Spatial variations in the duration of post-event disruptions are captured in the recovery capacity map (Fig. 3). The map highlights that recovery is not solely a function of water depth. Districts with well-established mutual aid networks and informal information channels, such as those in the southern and western peripheries, demonstrate higher recovery scores. Conversely, lower scores in the northeast reflect areas where livelihoods are more sensitive to prolonged ponding, leading to slower returns to normalcy for small businesses and residents.

3.5. Infrastructure and Service Disruption Impacts

The infrastructure story is less about catastrophic failures and more about the cumulative burden of nuisance floods that interfere with transportation, schooling, and small-scale commerce.
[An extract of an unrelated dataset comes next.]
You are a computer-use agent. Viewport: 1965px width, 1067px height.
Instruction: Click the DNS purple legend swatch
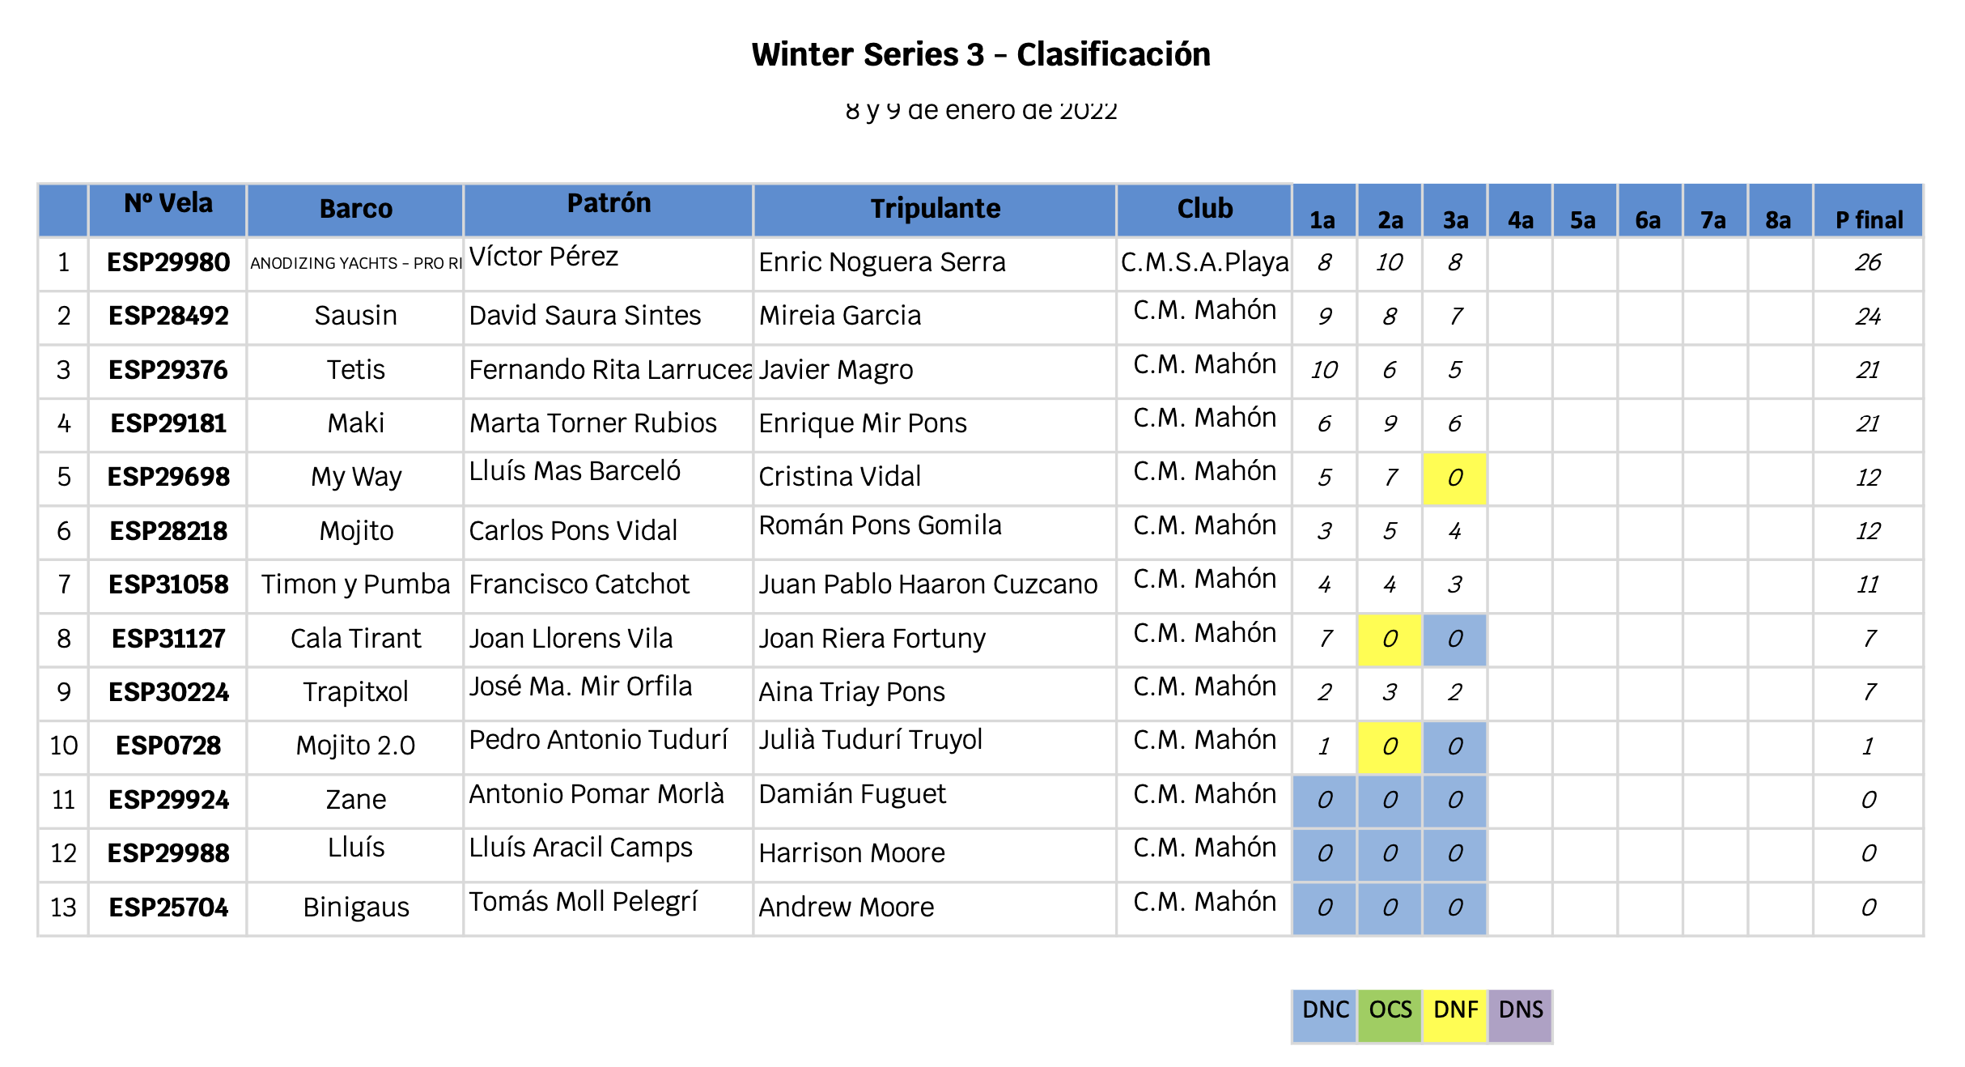[x=1520, y=1016]
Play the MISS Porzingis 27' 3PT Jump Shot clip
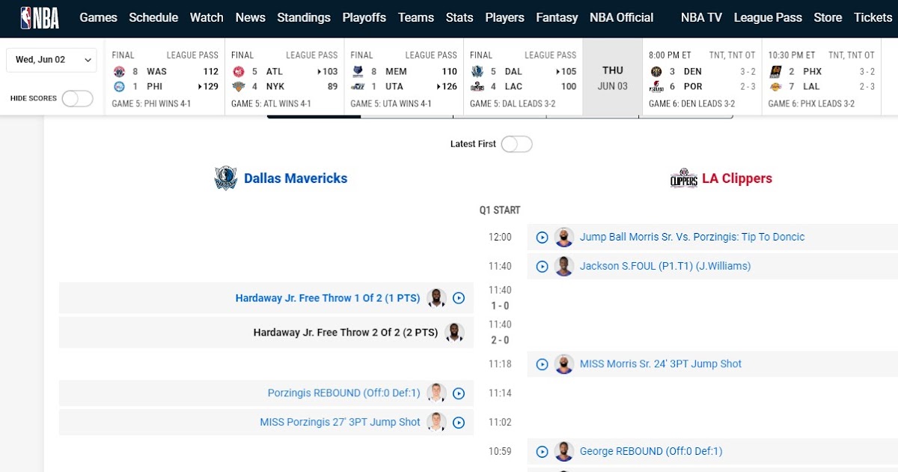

The reported impacts concentrate along transport routes where shallow but persistent ponding reduces throughput, causes detours, and spreads knock-on delays into adjacent neighborhoods. Sensitive facilities such as schools and clinics experience intermittent access issues that amplify social costs beyond what water depth alone would suggest. Where tertiary inlets are obstructed by debris or vendor encroachment, even well-sized secondary channels cannot drain surface water rapidly, leading to a perception that flooding is “everywhere” when the operative mechanism is a short chain of small bottlenecks. These observations support the intervention logic focused on inlet-level maintenance, micro-regrading at driveway mouths that block gutter flow, and pocket blue–green installations positioned to intercept runoff upstream of known depressions 9.

The preparedness capacity map (Fig. 4) benchmarks the proactive measures adopted by residents, including routine gutter cleaning and waste management. A significant cluster of low preparedness (blue shades) is visible in the eastern waterfront, where the survey data suggest that despite high flood frequency, the translation of risk awareness into routine “mundane maintenance” remains inconsistent, creating a bottleneck for overall resilience.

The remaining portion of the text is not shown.